3. 1000-1200 Mongol invasion and Kikuchi Clan

Primer questions
1. Who were Genghis Khan and Kublai Khan, and what did they do?
2. What do you know about the Kikuchi clan?
3. What was the Kanmu Restoration?

Near the end of the Heian era, great clans developed in Higo and elsewhere, and these needed personal armies of warriors to protect themselves, leading to the development of samurai. In Higo, there were three great clans: Kikuchi菊池in the North, Aso 阿蘇in the East, and Sagara 相良in the South, especially present day Hitoyoshi. Wikipedia (Kikuchi clan) says that “Along with the Otomo, Ouchi, Shoni and Shimazu, [the Kikuchi clan] would write the history of the island of Kyushu.”

The Kikuchi clan was especially involved in battles with foreign invaders. In 1019, the founder of the clan Fujiwara no Noritaka 藤原 則隆fought against the Jurchens (女真) when they invaded northern Kyushu (Toi Invasion 刀伊の入寇). As a reward, Noritaka moved to Kikuchi and became the founder of the Kikuchi clan.

In Heian Japan, the Fujiwara clan controlled most of the government. However, two other powerful clans, the Taira and Minamoto, also fought for power with powerful samurai armies, culminating in the Genpei war of 1180-1185. The final major battle was at Dan-no-Ura between Kyushu and Honshu, and the Taira clan lost, leading many to escape and hide in the mountains of Kyushu. In Kumamoto, there is a Heike-no-sato in the mountains of Gokanosho near Yatsushiro. Kikuchi Takanao and Yoshitaka, 6th and 8th heads of the Kikuchi clan, both fought against the Minamoto family.

In 1274 and 1281, under Kublai Khan, the Mongols tried to invade Japan through Fukuoka. At that time, Kikuchi Takefusa (菊池 次郎 武房10th head of Kikuchi Clan) fought against them, and was rewarded for his valor.

Most people know about the Meiji restoration, but there was another restoration of the Emperor, however, between the Kamakura (1192-1333) and Muromachi (1338-1573) eras. This was called the Kenmu restoration (建武の新政), when Emperor Go-Daigo tried to gain political power. At that time, Kikuchi Taketoki ( 菊池 武時12th head) fought for him. But Go-Daigo eventually lost, and Taketoki and one of his sons were captured and beheaded in Fukuoka. Fifteen shrines were built to commemorate people who aided Go-Daigo, and Kikuchi and Yatsushiro Shrines are two of them. Yatsushiro commemorates Go-Daigo’s son, whereas Kikuchi commemorates Taketoki.

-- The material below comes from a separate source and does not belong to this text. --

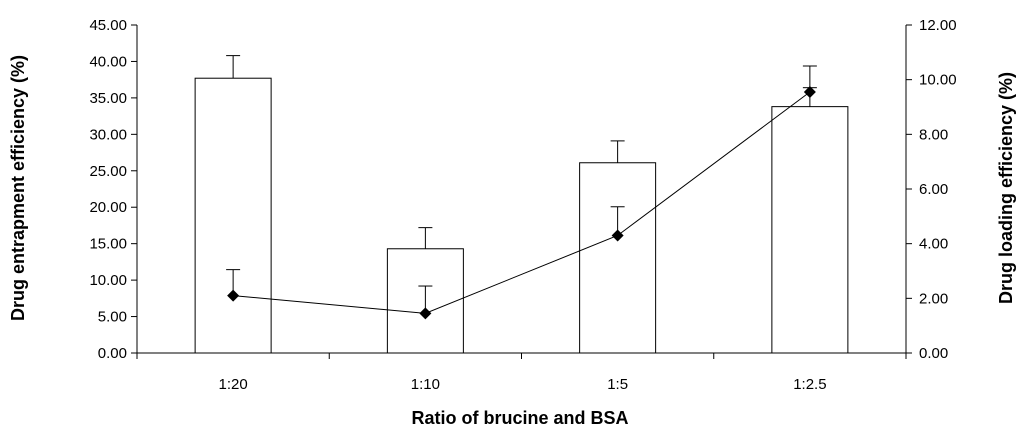 The width and height of the screenshot is (1023, 436). Describe the element at coordinates (108, 244) in the screenshot. I see `y-left-tick-label: 15.00` at that location.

From the Hakata Nikki: "So the heads of Kikuchi nyudo, his son Saburo, Jakua's younger brother Kakusho, and the wakato were hung up in the place where warriors practice shootings dogs from horses. Jakua's, Saburo's, and Kakusho's [heads] were displayed separately. In the evening they were taken down and placed in the residence where they remained for about ten days. Then they were nailed to a board and a sign said that they were heads of the rebels, Kikuchi Tarō nyuda Jakua, his son Saburo, and Jakua's younger brother, Jirō Saburō nyudo Kakusho."[8]

Go-Daigo lost his government after three years to the Ashikaga, and the Imperial house was to split between the North and South courts from 1336-1392. This split allowed the Ashikaga family, aligned with the North court to reign freely during Muromachi era. However, Kikuchi Takemitsu (菊池 武光15th head and 9th son of Taketoki) loyally fought in the Nanboku-cho era on the side of Emperor Go-Daigo as his father had done.

	The clan continued to rule over Higo until 1554, when Otomo Sorin, who was ruling in Funai (Oita) and battled with and conquered the 26th head of the Kikuchi clan, Yoshitake, who also happened to be his uncle. The Ouchi clan, based in Yamaguchi, replaced the Kikuchi clan in Kumamoto, but they too lost power and dissolved in 1557, to be replaced by the Mori family in much of southern Honshu, and the Otomo clan in northern Kyushu. Satsuma, to the south, was also struggling in this era to gain power and briefly held most of Higo from 1584-1587.

Although the Kikuchi clan dispersed (many going to Tohoku), the samurai tradition continued even through to the Meiji Era. The famous last samurai, Saigo Takamori, was descended from the Kikuchi clan. When Saigo was exiled to Okinoerabu Island, he used the name Kikuchi Gengo (菊池源吾). Saigo’s son Kikujiro (西郷菊次郎)was an early Meiji international man, who studied in America and became a mayor of both Kyoto and Yilan County in Taipei, Taiwan.